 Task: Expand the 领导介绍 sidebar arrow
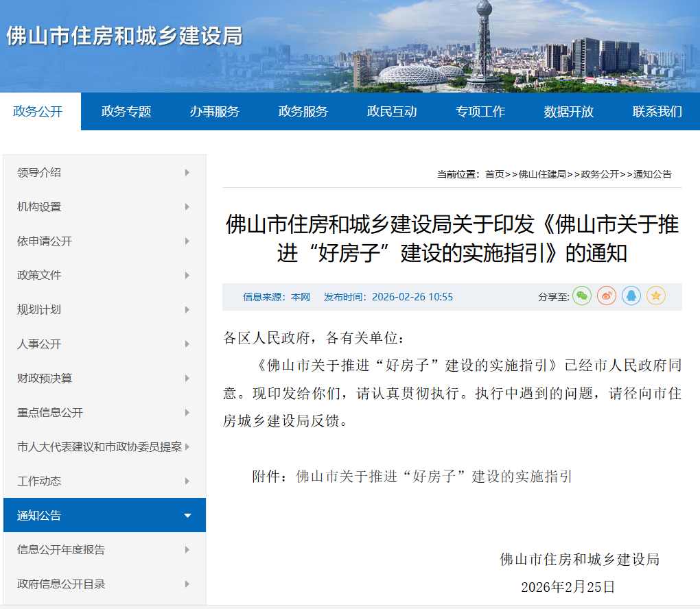point(187,172)
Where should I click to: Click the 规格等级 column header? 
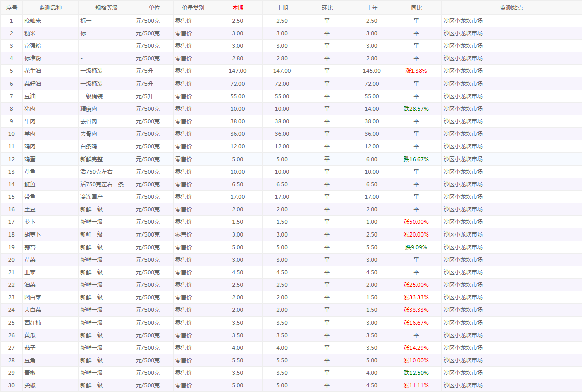106,8
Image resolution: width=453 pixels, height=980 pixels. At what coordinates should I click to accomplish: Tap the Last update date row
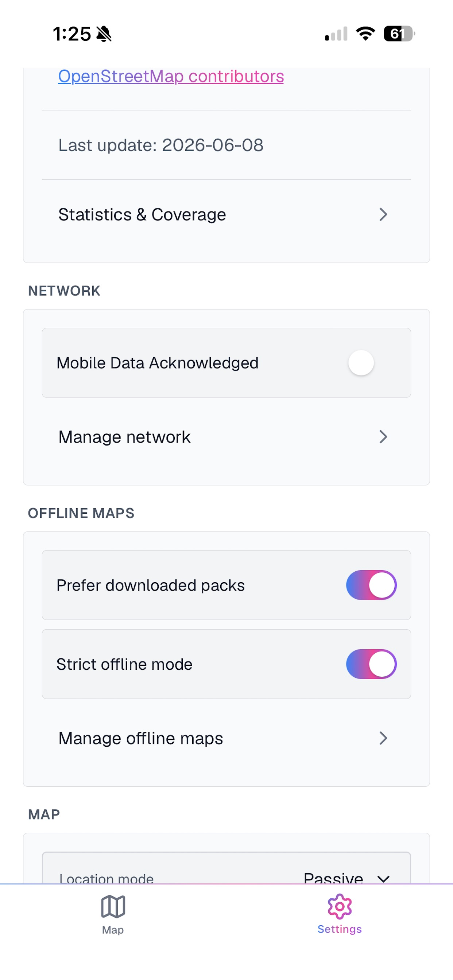point(227,145)
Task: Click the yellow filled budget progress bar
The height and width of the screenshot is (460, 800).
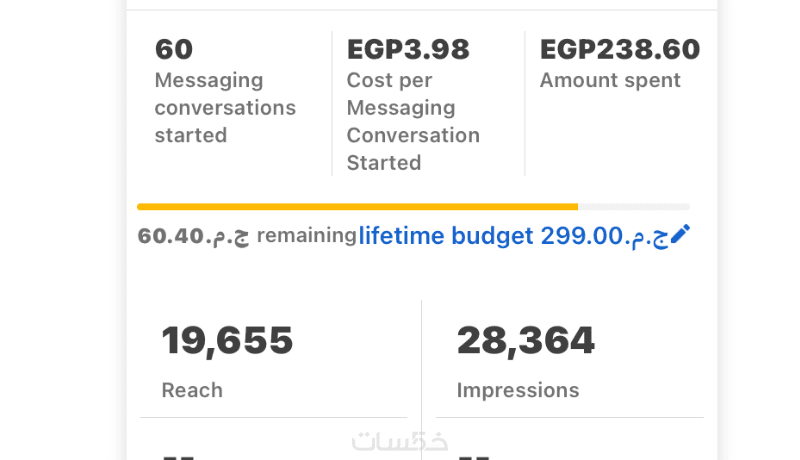Action: 357,207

* Exercise objective: Retype only the lines above from the one with "Task: Click the" through the last, both ends included, keeping every picture out of the copy.

* Expected answer:
Task: Click the yellow filled budget progress bar
The height and width of the screenshot is (460, 800).
Action: 357,207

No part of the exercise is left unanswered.